The most common attacks are untargeted, but targeted attacks can be the most dangerous. These come in a variety of forms but often use similar techniques to untargeted attacks. One example would be a phishing e-mail that appears to have been sent from your internal IT department, asking you to confirm your user name and password. Another would be a website that looks like an internal corporate site, such as a payroll page, which captures your login information instead of displaying your latest pay stub.

Some targeted attacks work against an organization's exposed faces. An immediately recognizable example is online banking. Most banks provide some method for their customers to access their accounts online, and they almost invariably include powerful tools such as money transfer systems. Of course, theft isn't necessarily the goal of a target attack. One well-known activity is the denial-of-service attack, in which an immense number of bogus requests are sent to a target system in a short amount of time, causing its services to be unavailable to legitimate users.

Most of the compromises you are likely to deal with occur at the level of the computing device. Some of the most complex software in use today is the operating system. With thousands of programmers working on millions of lines of code, much of it left over from previous versions and programmers, it's just an unavoidable fact that all major operating systems contain security flaws. With millions of people working to locate these holes, regardless of their intentions, it's equally inevitable that these faults will be discovered and they will be compromised.

The advent and rising popularity of smartphones and tablets has increased the number of potential attack sources.
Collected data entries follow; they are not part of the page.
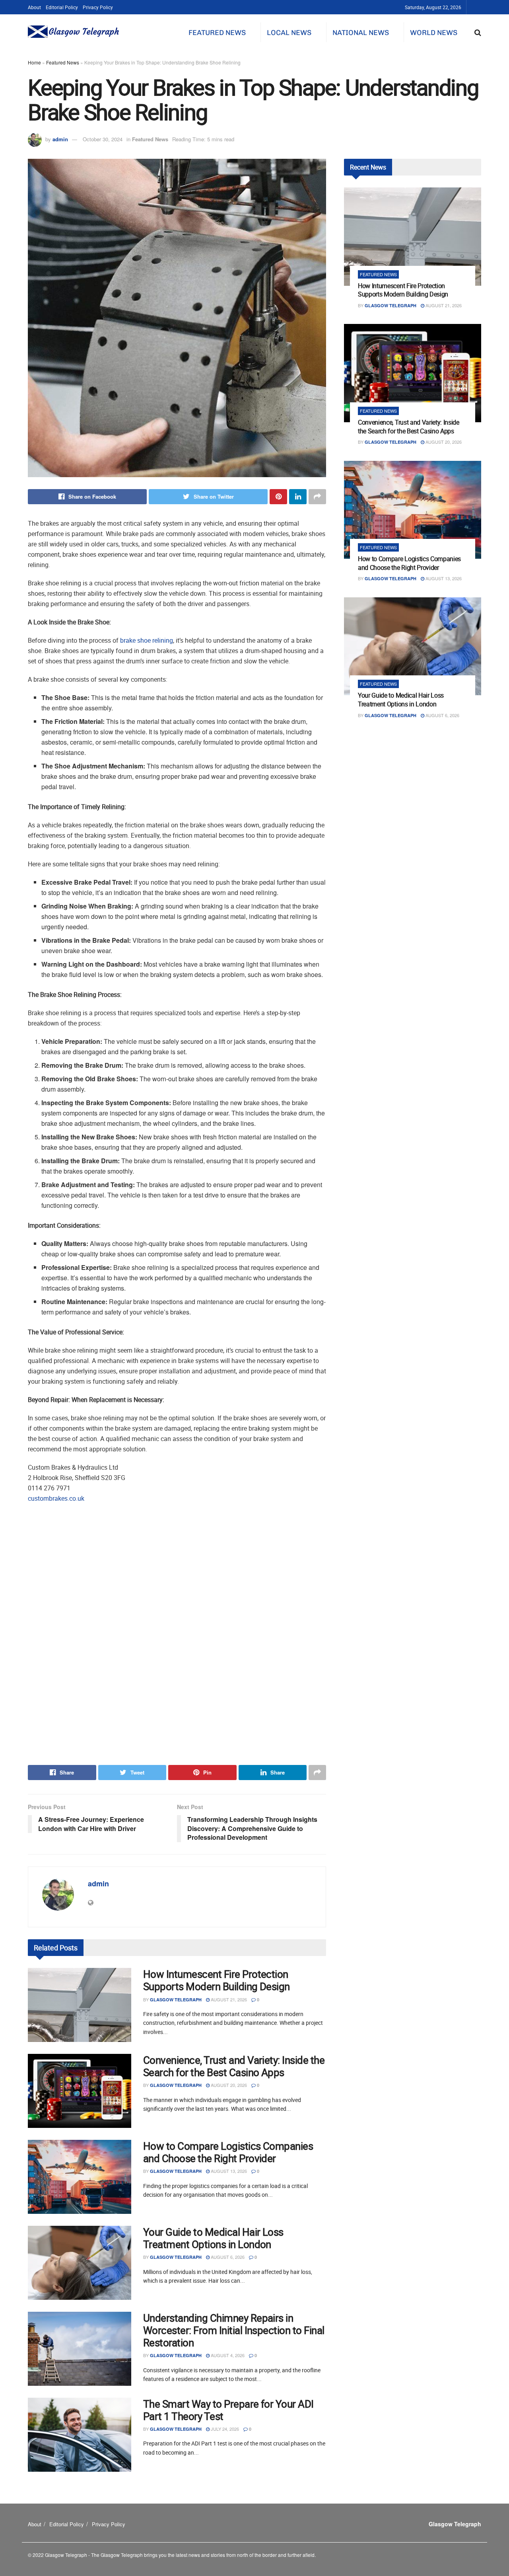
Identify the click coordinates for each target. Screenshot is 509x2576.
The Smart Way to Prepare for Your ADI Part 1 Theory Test (228, 2410)
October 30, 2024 (102, 139)
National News (360, 32)
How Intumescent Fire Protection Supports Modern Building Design (216, 1980)
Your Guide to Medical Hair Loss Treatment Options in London (213, 2238)
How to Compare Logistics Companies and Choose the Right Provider (228, 2152)
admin (60, 139)
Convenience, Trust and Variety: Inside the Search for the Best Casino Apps (233, 2066)
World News (433, 32)
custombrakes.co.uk (56, 1498)
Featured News (217, 32)
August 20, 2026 (228, 2085)
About (34, 7)
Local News (289, 32)
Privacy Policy (98, 7)
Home (34, 62)
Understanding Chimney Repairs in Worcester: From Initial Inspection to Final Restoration (233, 2330)
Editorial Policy (62, 7)
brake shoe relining (146, 640)
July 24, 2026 (224, 2429)
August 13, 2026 (228, 2171)
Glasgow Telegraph (176, 2000)
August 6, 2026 (227, 2257)
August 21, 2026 (228, 1999)
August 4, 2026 (227, 2355)
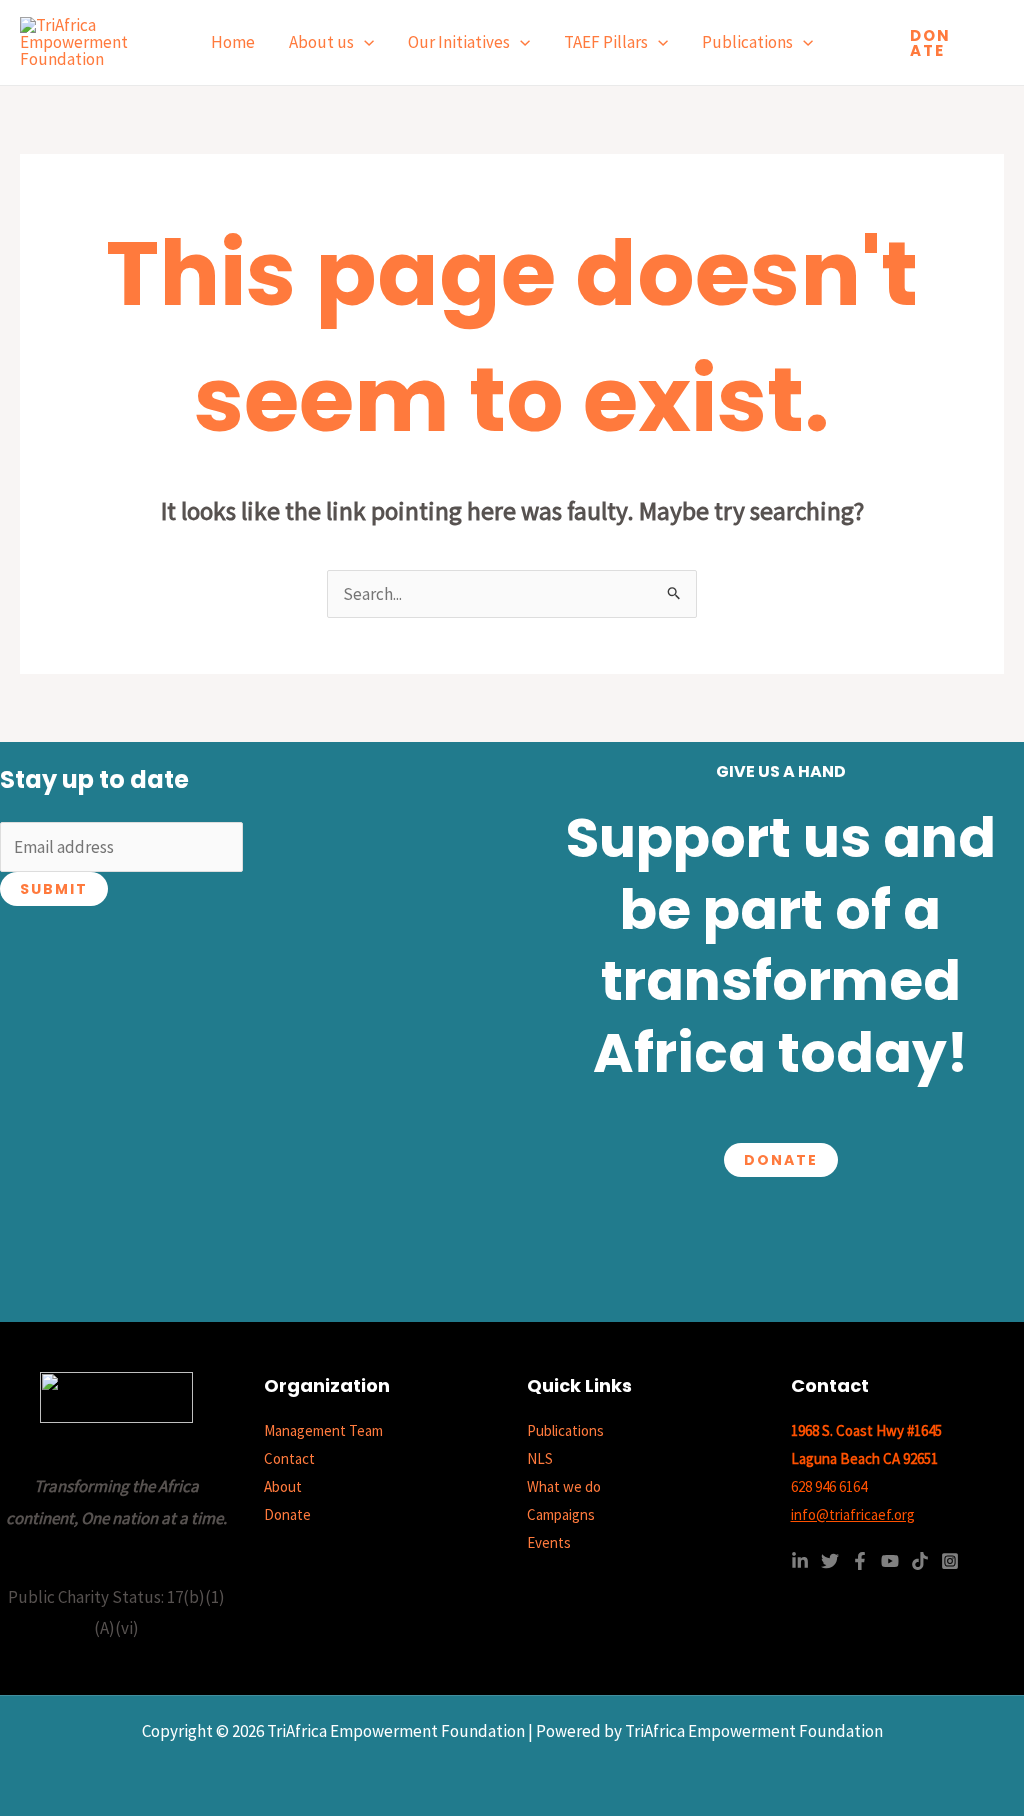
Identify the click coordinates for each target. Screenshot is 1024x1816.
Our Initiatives (459, 42)
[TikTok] (920, 1561)
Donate (781, 1160)
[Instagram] (950, 1561)
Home (233, 42)
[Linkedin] (800, 1561)
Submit (54, 889)
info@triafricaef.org (853, 1514)
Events (549, 1542)
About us (321, 42)
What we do (564, 1486)
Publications (747, 42)
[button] (364, 42)
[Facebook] (860, 1561)
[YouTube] (890, 1561)
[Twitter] (830, 1561)
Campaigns (561, 1514)
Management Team (323, 1430)
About (283, 1486)
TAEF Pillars (606, 42)
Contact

As more and more devices become "smart," such as common environmental controls and food storage equipment, they too introduce new entry points from which an entire network can be compromised.
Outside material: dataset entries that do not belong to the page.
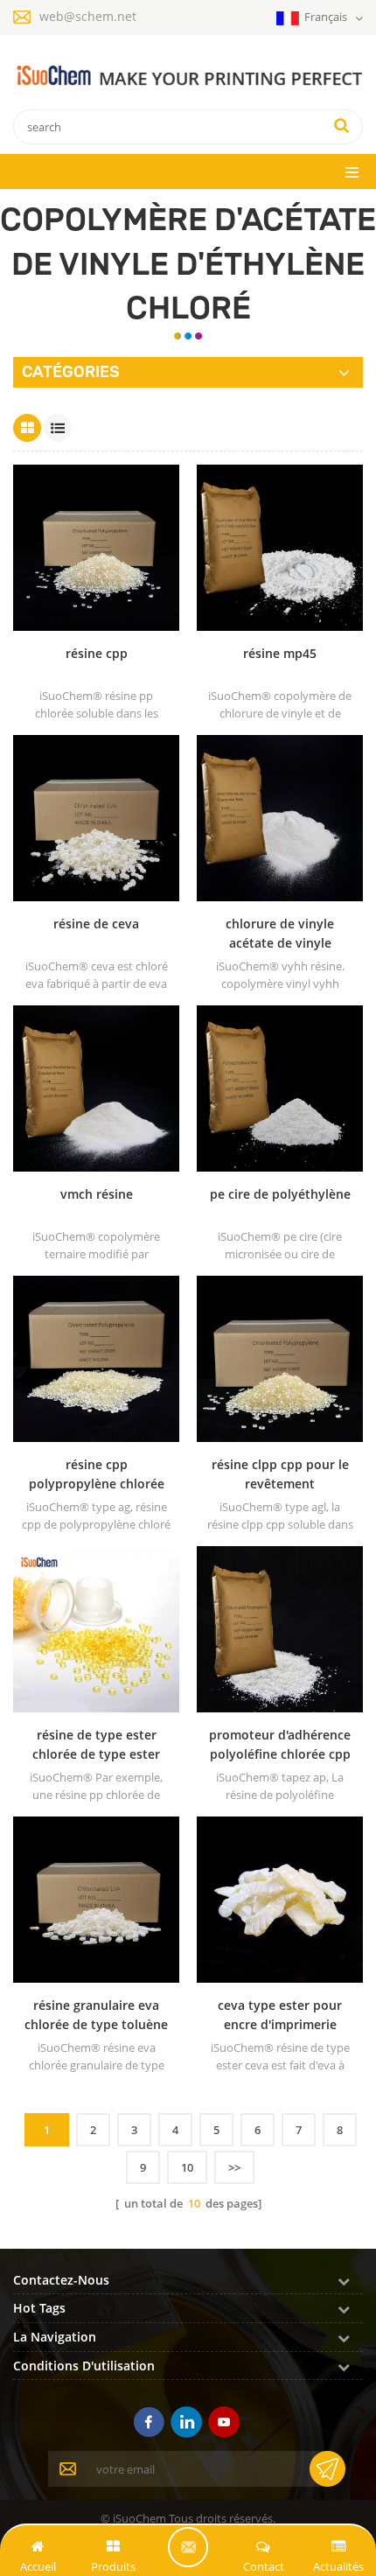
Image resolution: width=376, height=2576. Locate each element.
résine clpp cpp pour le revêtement (280, 1474)
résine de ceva (96, 923)
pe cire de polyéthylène (280, 1194)
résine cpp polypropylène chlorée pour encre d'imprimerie (96, 1475)
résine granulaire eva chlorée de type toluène (96, 2015)
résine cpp (97, 653)
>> (234, 2167)
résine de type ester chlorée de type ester (96, 1744)
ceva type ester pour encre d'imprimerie (280, 2015)
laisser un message (188, 2547)
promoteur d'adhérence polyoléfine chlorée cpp (280, 1744)
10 (187, 2167)
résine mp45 (280, 653)
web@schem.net (87, 16)
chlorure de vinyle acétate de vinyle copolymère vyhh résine (280, 934)
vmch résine (96, 1194)
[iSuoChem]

The true risk of the single compromised device is the network that it's attached to. By breaching the network itself, an attacker potentially gains the ability to eavesdrop on all communications or launch a direct attack against specific computers or groups of systems. Since many organizations consider some areas to be secured since they are behind measures such as firewalls, breaching the protecting devices exposes everything that they are intended to protect.

Raw data is rarely useful to end users. There are many systems in place whose jobs are to sort, process, retrieve, and organize information, and they often use well-known techniques to do this. Anything that's well-known is open to assault. Common examples are SQL database servers, e-mail systems, content management applications, and customer relationship management software. When these systems are broken into, the data they work with is ripe for the taking.

A lot of effort is poured into securing end points, processing systems, and networks, but a disturbingly high amount of data storage locations are left relatively unprotected. Many administrators simply believe that all paths to the storage are well protected, so the storage location itself is of little concern. What this often means is that a breach farther up the line results in an easily compromised storage system. For best resistance against attack, care must be taken at all levels.

By and large, the most vulnerable aspect of any computer system is its users. This includes not just the users who don't understand technology, but also the administrators who have grown lax. Passwords are written down; convincing requests for sensitive information are erroneously granted; inappropriate shortcuts are taken. One of the easiest and most common ways in which computers are breached is social engineering. Before undertaking a lot of complicated steps to steal your information, an attacker may try to simply ask you for it. People are trusting by nature, and often naively believe that anyone who asks has a legitimate reason to do so.

On the other side, malicious internal staff can be a serious threat. Disgruntled employees, especially those in the IT department, already have access to sensitive areas and information. If they have vengeance in mind, their goal may be disruption and destruction more than theft.